House prices are now just over nine times the average salary, according to the latest ONS figures.
That’s worse than back in 1997 when the typical mortgage was 3.5 times average take home pay. Pre-pandemic the ratio was 7.9 times earnings. That was a sum that many property analysts already believed was becoming unsustainable.
And its why house prices are predicted to fall next year – especially considering the rise in mortgage interest rates and the general cost of living means householders having to dig deeper into their pockets.
Predicted falls range from five to 20 per cent
The question is though – just how much will property prices fall by? Predictions vary from five to 20 per cent. Estate Agents Savills expect a 10 per cent drop in house prices, while the government’s Office for Budget Responsibility predicts prices will go down by nine per cent. That’s just one per cent more than the Halifax, who predict an eight per cent fall. The lender’s House Price Index puts the average property at £285,579.
Analysts at Nationwide are slightly more optimistic, believing that, at just five per cent, the fall in house prices won’t be anywhere near as drastic. But they warn that once prices start levelling out, the market won’t pick up again for some time. The reason for this being the shrinking economy and an expected higher unemployment figure as we go further into 2023. Currently unemployment is sitting at 3.7 per cent but the lender predicts it will rise five per cent in 2023.
Estate Agents Knight Frank agree with Nationwide, by also predicting a five per cent drop in property prices. They blame higher mortgage interest rates discouraging buyers from going ahead.
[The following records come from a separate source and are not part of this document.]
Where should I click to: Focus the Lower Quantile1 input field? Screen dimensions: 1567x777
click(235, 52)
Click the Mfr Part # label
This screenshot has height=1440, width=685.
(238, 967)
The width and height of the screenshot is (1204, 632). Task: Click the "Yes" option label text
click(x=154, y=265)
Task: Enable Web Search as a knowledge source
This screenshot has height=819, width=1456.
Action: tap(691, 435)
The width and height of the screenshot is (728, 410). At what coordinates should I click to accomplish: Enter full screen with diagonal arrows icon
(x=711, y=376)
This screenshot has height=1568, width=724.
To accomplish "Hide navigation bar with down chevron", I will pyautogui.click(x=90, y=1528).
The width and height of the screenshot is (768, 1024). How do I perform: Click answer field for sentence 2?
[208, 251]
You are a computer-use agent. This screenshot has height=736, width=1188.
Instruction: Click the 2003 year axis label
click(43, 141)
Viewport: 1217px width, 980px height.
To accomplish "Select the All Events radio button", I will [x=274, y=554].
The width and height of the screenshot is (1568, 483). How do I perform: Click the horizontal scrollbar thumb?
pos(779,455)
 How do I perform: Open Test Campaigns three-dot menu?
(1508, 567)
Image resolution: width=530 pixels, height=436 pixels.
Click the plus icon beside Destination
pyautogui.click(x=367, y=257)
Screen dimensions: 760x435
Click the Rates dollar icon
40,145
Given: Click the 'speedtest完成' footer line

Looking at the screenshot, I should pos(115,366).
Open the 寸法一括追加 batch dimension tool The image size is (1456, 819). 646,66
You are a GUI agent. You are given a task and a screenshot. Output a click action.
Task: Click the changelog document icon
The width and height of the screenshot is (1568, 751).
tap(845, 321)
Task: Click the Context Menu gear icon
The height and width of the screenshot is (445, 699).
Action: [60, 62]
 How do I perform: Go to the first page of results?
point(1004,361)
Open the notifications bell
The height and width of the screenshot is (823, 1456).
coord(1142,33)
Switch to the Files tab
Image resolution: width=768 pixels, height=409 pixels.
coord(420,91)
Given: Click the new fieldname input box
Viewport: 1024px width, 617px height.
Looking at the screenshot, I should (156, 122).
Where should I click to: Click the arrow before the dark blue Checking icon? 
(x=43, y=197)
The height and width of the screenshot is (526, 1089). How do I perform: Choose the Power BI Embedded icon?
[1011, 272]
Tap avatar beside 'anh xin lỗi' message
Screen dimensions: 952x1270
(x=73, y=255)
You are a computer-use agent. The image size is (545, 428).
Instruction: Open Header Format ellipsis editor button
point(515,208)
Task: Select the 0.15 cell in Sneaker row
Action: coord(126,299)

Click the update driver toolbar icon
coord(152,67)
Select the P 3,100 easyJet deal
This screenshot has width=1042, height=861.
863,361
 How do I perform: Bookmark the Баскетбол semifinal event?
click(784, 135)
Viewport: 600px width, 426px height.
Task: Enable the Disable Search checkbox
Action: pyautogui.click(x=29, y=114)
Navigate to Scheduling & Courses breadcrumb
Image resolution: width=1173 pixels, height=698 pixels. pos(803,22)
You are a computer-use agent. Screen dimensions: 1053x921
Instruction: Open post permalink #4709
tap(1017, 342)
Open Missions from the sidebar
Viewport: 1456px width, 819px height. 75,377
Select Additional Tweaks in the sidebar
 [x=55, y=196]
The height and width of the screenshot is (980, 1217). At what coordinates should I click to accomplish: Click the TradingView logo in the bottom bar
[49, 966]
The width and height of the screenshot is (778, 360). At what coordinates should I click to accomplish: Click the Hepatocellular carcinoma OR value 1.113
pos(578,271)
Homeowners already cutting costs by four per cent
Towards the end of this year property portal Zoopla said it was common for sellers to reduce house prices by four per cent in order to secure a sale. This is reflected in a slowing of demand, with property sales on the portal down 28 per cent compared to the same time last year.
For next year rival portal Rightmove says it expects asking prices to fall by just two per cent. And, unlike the previous fall in house prices at the start of the 2007/8 recession it doesn’t expect many repossessions. It does, however, expect property to take longer to sell – up to 60 days, instead of just over two weeks, as in the buoyant property market of 2021.
Recently moved home owners may find it galling to see the price of their new property fall by as much as 10 per cent. But the good news is that property prices remain up to 20 per cent higher than pre-lockdown back in 2020. That means people will have enough equity in their property to withstand the plummeting values.
Private rental costs escalating
Private rental costs meanwhile, are on a completely different trajectory. These are rising at quite an alarming rate for tenants in the sector. In November the average rent went up by four per cent, for instance – that’s a record figure and one that is causing economists to warn renting is becoming unsustainable for many individuals and families.
What 2023 will bring in terms of the property market we can only wait and see.